アキヒはぐっと唇を噛むと、根性を総動員して顔を上げ、目出し帽の奥の目を睨んだ。薄い、色素の感じられない眼だ。何の感慨も無く、淡々と自分を見ている。人を傷つけて、自分も逃げ場がないのに、なんの痛痒も焦燥も恐怖も感じていない。——いや、鍛え上げた精神力で、感情の揺れを押さえ込んでいるのだ。

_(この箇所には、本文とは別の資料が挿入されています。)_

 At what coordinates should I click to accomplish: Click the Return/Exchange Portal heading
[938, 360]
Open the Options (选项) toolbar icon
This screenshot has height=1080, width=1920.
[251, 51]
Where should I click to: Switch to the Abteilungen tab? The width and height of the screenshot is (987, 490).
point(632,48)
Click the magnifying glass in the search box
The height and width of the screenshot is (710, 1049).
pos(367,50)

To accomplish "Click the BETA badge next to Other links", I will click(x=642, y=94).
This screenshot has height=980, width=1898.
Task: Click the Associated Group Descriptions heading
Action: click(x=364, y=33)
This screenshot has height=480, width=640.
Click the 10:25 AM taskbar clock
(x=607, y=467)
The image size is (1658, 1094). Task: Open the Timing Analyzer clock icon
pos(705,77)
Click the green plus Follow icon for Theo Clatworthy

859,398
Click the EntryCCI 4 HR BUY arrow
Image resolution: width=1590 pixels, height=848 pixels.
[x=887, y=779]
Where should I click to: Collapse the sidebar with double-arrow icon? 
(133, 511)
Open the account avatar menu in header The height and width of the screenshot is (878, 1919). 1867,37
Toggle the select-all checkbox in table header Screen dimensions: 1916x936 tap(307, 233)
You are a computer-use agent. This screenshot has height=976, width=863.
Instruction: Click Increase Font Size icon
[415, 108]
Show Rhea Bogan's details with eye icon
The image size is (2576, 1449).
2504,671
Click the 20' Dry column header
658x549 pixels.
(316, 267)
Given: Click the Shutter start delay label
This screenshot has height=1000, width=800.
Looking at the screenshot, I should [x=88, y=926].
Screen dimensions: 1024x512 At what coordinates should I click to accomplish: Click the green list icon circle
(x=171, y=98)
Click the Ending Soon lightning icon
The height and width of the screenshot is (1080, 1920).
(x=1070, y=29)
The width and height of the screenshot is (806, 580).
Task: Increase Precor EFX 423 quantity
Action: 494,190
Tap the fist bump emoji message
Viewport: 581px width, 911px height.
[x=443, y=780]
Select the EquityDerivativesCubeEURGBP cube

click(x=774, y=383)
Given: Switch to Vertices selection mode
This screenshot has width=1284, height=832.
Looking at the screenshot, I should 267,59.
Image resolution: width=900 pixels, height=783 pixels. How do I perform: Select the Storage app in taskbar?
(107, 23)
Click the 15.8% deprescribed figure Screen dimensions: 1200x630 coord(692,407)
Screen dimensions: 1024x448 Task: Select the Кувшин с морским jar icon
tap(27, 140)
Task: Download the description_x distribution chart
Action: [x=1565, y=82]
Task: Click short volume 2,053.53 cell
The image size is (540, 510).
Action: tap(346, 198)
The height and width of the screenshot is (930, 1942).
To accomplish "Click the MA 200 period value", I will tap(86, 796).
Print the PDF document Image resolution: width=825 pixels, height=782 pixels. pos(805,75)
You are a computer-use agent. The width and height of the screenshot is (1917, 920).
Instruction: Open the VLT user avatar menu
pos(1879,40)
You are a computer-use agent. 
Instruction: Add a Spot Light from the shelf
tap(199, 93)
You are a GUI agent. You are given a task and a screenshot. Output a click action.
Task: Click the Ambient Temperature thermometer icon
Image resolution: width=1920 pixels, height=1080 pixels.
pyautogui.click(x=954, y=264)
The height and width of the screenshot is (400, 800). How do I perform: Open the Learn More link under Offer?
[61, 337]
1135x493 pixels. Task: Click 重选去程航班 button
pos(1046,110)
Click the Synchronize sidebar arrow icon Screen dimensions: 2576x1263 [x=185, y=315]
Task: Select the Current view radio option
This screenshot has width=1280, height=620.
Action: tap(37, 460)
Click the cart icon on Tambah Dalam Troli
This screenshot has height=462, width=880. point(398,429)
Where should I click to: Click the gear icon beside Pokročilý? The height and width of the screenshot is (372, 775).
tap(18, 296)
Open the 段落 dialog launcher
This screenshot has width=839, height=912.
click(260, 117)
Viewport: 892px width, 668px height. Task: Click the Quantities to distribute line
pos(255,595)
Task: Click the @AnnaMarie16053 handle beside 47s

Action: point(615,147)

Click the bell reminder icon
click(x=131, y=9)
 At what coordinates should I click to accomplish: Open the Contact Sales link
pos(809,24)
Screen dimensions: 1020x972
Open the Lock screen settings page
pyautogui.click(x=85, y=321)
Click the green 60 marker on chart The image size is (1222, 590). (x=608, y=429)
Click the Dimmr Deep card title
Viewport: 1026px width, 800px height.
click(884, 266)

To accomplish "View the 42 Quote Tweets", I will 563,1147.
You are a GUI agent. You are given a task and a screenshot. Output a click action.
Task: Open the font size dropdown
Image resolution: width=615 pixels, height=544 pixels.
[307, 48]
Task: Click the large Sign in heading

王子を蹴った直後は、男の心拍数も上がっていたのに、数呼吸で元に戻った。
この男だって、機械ではない。
機械ではないからこそ——怖い。
「よこせ」
一歩一歩近づいた距離は、ほんの三メートルほどだ。
強張った腕から男は銃とナイフをもぎ取ると、銃を懐にしまい、ナイフを鞘から抜き放ってアキヒを抱え込んだ。
くるりと体を返され、背中で腕を拘束される。
反転した視界に、苦い顔のシオンが立ち尽くしていた。驚いている様子はない。予想していたことなのだろう。
「さて。王子サマがこんなんだから、いまやここで一番偉いのは姫さんで、人質としても姫さんが一番ってことだ。——通用路を開けろ。人ひとり路に残すな。空っぽにしろ。出口は全部解錠しとけ。その準備が済んだら、俺の使えない手下どもをここに寄越せ。ひとりずつ、アーチを登らせろ。ひとりずつだ。俺たちが無事に通用路を抜けられたら、姫さんは返してやるよ。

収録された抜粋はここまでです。